» What this task involves:
In the data below, which lines hold "will"? Copy every one.
-- Data section follows --
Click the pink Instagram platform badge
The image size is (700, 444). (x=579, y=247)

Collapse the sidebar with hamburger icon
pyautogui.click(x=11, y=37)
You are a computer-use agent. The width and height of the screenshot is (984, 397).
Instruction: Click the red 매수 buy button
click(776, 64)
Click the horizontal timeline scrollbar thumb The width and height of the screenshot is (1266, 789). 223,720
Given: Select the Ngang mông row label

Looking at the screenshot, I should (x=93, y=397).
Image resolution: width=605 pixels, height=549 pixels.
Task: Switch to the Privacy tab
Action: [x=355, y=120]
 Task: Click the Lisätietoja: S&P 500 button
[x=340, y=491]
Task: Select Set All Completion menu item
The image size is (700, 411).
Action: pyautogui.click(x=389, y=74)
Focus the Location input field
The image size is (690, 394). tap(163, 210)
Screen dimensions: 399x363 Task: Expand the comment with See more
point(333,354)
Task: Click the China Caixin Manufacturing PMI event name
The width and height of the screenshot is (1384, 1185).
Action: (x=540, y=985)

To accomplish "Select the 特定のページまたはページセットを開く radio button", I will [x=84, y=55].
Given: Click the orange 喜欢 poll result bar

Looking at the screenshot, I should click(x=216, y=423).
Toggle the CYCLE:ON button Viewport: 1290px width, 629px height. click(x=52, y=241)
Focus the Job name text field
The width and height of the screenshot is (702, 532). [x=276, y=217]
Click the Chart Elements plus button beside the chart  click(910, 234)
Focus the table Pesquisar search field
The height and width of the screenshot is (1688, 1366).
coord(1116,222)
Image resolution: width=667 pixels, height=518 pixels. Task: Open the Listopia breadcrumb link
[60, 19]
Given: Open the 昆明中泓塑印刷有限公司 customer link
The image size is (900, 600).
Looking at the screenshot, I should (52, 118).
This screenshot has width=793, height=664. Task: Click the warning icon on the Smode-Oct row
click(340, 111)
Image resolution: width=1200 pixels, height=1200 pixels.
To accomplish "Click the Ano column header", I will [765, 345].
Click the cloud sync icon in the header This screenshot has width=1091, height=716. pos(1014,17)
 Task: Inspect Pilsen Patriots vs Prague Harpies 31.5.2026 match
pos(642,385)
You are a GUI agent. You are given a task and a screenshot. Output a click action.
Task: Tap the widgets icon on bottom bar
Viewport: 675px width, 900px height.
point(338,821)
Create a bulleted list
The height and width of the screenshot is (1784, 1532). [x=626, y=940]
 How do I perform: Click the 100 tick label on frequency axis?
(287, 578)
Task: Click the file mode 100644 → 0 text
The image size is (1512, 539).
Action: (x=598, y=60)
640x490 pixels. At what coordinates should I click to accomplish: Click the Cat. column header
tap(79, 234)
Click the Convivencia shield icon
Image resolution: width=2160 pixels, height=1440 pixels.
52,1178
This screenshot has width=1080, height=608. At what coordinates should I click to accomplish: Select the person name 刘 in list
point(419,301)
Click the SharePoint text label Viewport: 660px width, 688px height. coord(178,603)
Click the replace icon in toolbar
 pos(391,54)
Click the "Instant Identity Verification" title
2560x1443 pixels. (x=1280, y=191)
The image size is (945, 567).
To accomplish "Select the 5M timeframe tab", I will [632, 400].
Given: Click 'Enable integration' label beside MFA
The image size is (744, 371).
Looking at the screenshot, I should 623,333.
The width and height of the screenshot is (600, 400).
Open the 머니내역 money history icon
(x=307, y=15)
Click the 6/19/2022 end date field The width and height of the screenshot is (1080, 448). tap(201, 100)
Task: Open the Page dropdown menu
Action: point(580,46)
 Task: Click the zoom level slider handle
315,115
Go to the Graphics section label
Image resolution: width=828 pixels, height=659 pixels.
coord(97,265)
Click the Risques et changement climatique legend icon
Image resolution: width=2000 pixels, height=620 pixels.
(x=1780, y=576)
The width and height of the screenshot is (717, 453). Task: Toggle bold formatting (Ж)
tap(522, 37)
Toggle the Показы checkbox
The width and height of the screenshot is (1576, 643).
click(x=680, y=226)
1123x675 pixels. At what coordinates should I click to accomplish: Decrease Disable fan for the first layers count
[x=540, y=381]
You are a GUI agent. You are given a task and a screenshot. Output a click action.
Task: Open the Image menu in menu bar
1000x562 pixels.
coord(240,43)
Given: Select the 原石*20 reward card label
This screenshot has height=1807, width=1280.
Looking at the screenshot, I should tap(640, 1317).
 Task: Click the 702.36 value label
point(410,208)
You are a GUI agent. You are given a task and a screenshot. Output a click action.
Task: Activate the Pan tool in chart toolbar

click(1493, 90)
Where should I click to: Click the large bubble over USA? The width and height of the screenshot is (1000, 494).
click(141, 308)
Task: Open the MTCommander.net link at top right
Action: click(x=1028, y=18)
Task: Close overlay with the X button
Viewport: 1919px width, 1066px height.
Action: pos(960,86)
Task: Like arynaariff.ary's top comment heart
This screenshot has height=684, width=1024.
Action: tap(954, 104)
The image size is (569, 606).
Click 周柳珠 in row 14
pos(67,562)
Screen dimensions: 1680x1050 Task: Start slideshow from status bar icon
-- Data section concluded --
» The answer:
To accomplish "Select the 特定のページまたはページセットを開く radio button", I will [x=84, y=55].
To accomplish "Click the Ano column header", I will [765, 345].
To accomplish "Select the 5M timeframe tab", I will [632, 400].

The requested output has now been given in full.